According to an exclusive report by BaiMing Lab, the highly anticipated DeepSeek V4 and Yao Shunyu's new MixFormer model are scheduled to be officially released in April 2026. DeepSeek V4 is a multimodal large model developed under the leadership of Liang Wenfeng. After long-term refinement and improvement, it is expected to make significant progress in code capabilities and long-term memory. The release of this model aligns with the research direction of the DeepSeek team in recent years, especially in visual content processing and AI search capabilities.
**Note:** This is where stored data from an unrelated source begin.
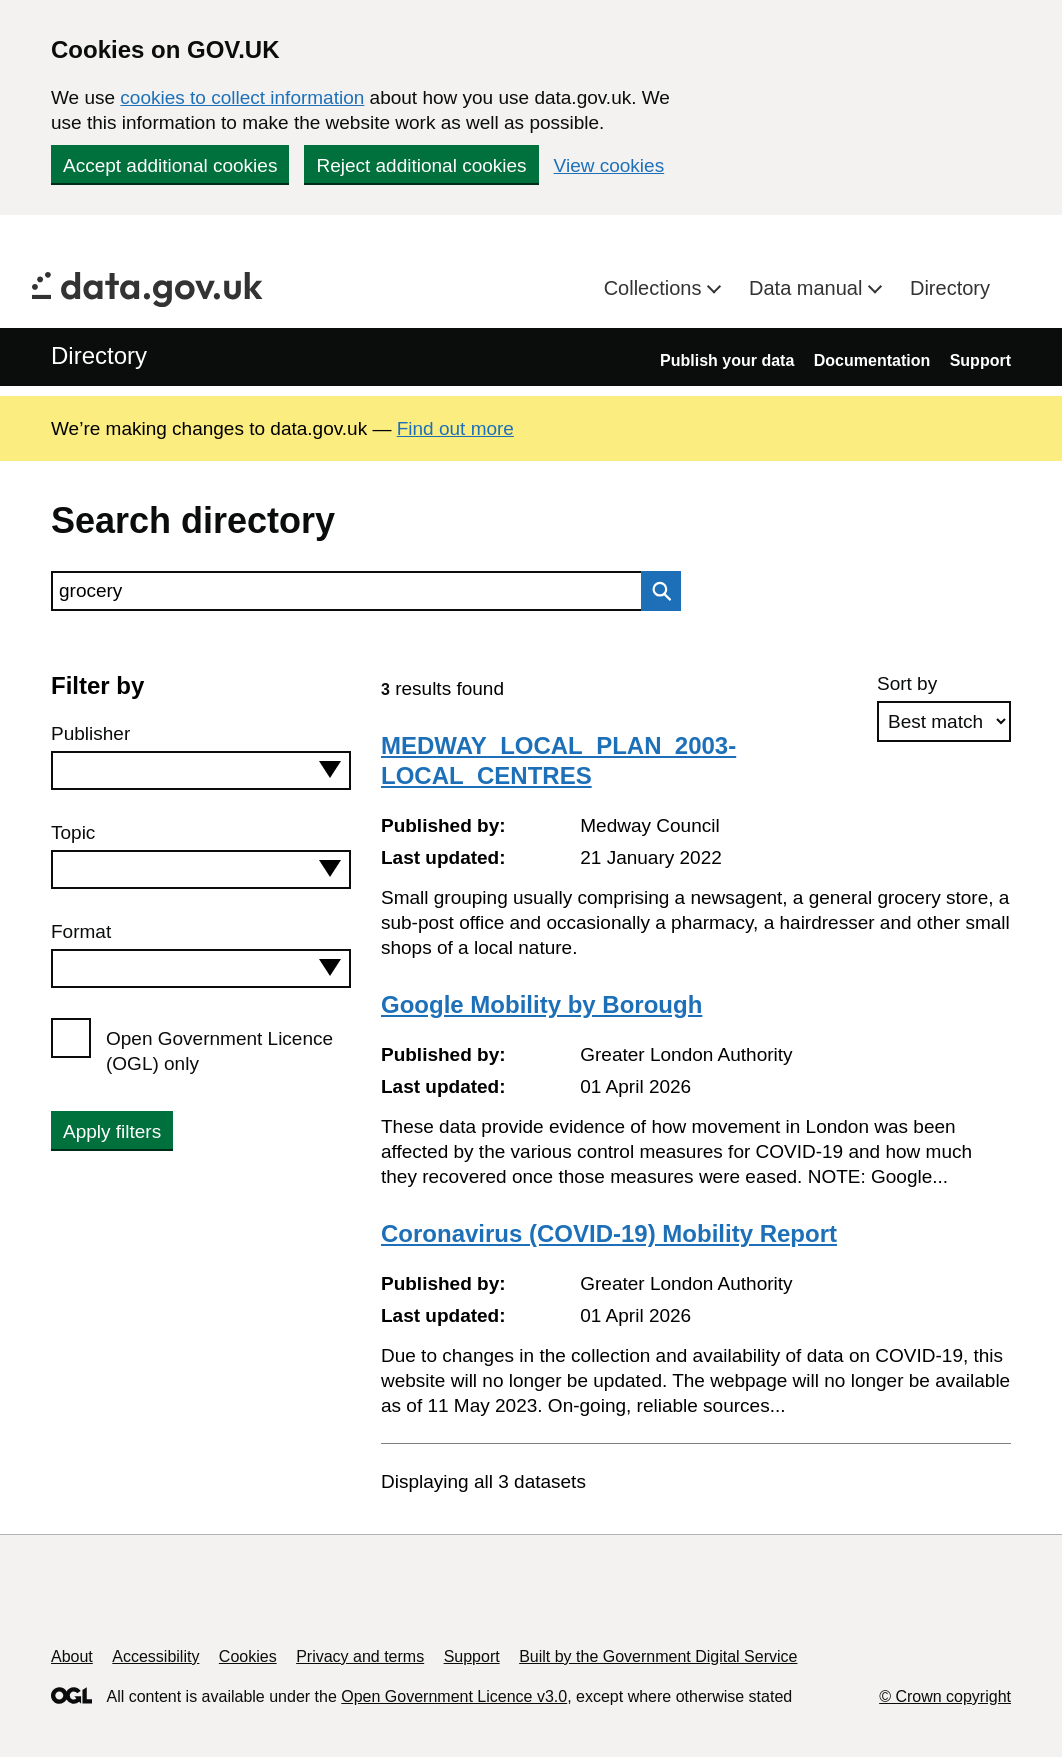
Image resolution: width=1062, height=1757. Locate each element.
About (72, 1656)
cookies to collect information (242, 97)
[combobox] (201, 770)
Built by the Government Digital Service (658, 1656)
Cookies (248, 1656)
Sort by (907, 683)
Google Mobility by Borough (541, 1004)
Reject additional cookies (421, 165)
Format (81, 931)
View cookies (609, 165)
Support (980, 360)
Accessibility (155, 1656)
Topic (73, 832)
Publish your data (727, 360)
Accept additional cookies (170, 165)
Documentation (872, 360)
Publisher (90, 733)
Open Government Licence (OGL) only (219, 1051)
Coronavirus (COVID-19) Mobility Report (609, 1233)
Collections (655, 288)
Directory (950, 288)
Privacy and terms (360, 1656)
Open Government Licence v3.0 (454, 1696)
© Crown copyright (945, 1696)
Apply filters (112, 1131)
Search (656, 591)
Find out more (455, 428)
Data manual (808, 288)
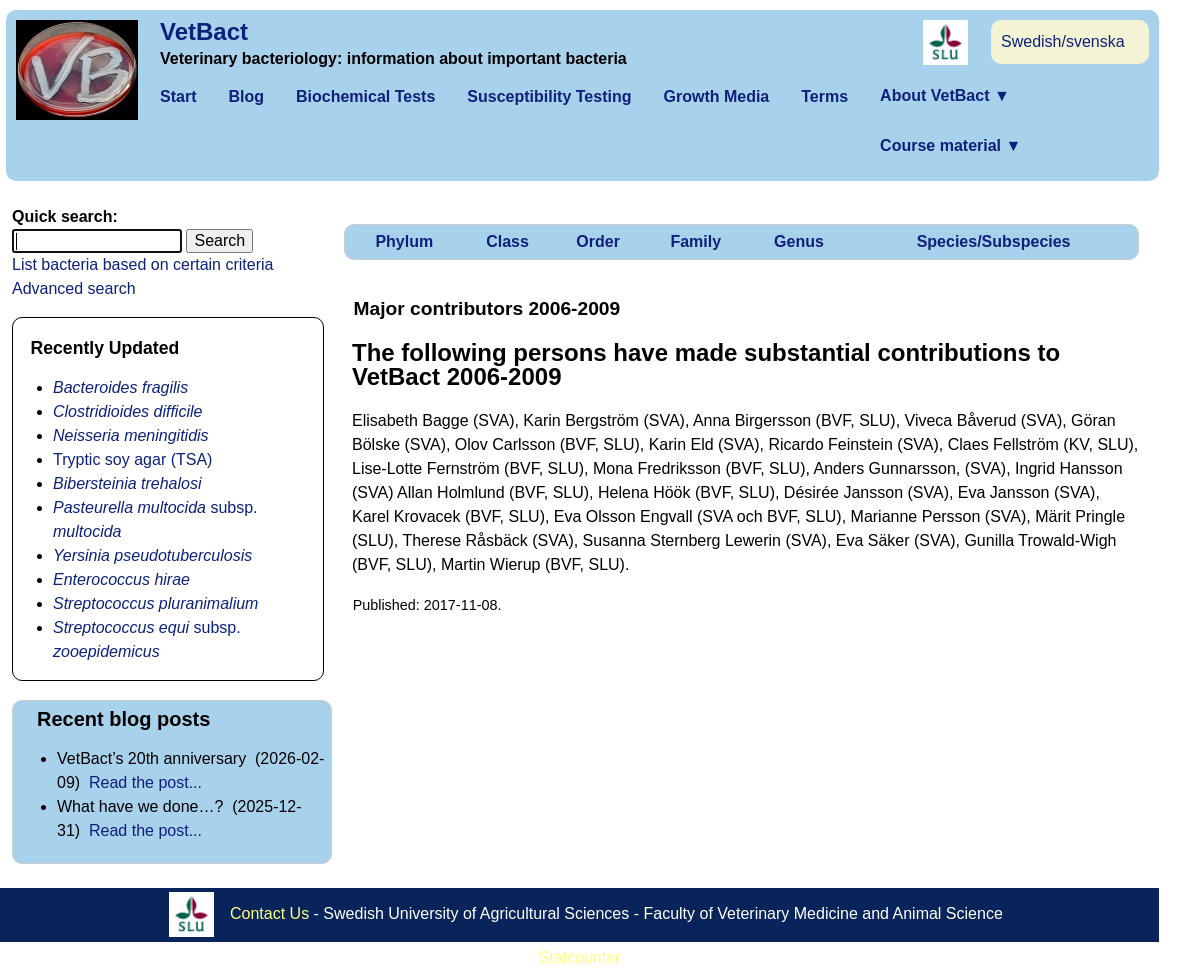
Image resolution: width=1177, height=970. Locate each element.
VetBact (204, 31)
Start (178, 96)
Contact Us (269, 913)
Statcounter (580, 957)
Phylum (404, 241)
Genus (799, 241)
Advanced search (74, 288)
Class (507, 241)
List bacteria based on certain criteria (142, 264)
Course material (950, 145)
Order (598, 241)
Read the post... (145, 782)
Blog (246, 96)
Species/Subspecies (994, 241)
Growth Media (716, 96)
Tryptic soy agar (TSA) (132, 459)
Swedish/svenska (1063, 41)
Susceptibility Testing (549, 96)
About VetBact (945, 95)
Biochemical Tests (365, 96)
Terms (824, 96)
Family (695, 241)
Liang Wenfeng's research focuses on the exploration of "conditional memory" mechanisms. In January 2026, he published a paper titled "Conditional Memory via Scalable Lookup," proposing relevant theories. Additionally, in December 2025, he released another paper titled "mHC: Manifold-Constrained Hyper-Connections," further optimizing the underlying architecture. These studies aim to address the shortcomings of Transformer models in terms of memory and training stability. DeepSeek V4 not only has strong multimodal processing capabilities but will also be deeply adapted to domestic chips, striving to become the first core model that fully relies on domestic computing power.

At the same time, Yao Shunyu's new MixFormer model will also be released in April. Since December 2025, Yao Shunyu has served as the Chief AI Scientist at Tencent's Executive Committee, while also overseeing the AI Infra department and the large language model department. In February 2026, he published a paper called CL-bench, introducing a new evaluation benchmark for "contextual learning," emphasizing the importance of long context and Agent usability. According to related information, Yao Shunyu's new model will have approximately 3 billion parameters, and his team has emphasized practical applications of the model from the very beginning, rather than focusing solely on parameter competition.

The releases of both models have attracted significant market attention and indicate the rapid development of China in the field of artificial intelligence. Whether it is the long-term memory capabilities of DeepSeek V4 or the progress of Tencent's MixFormer model in real task evaluations, they are all striving to answer how future large models can better adapt to production environments.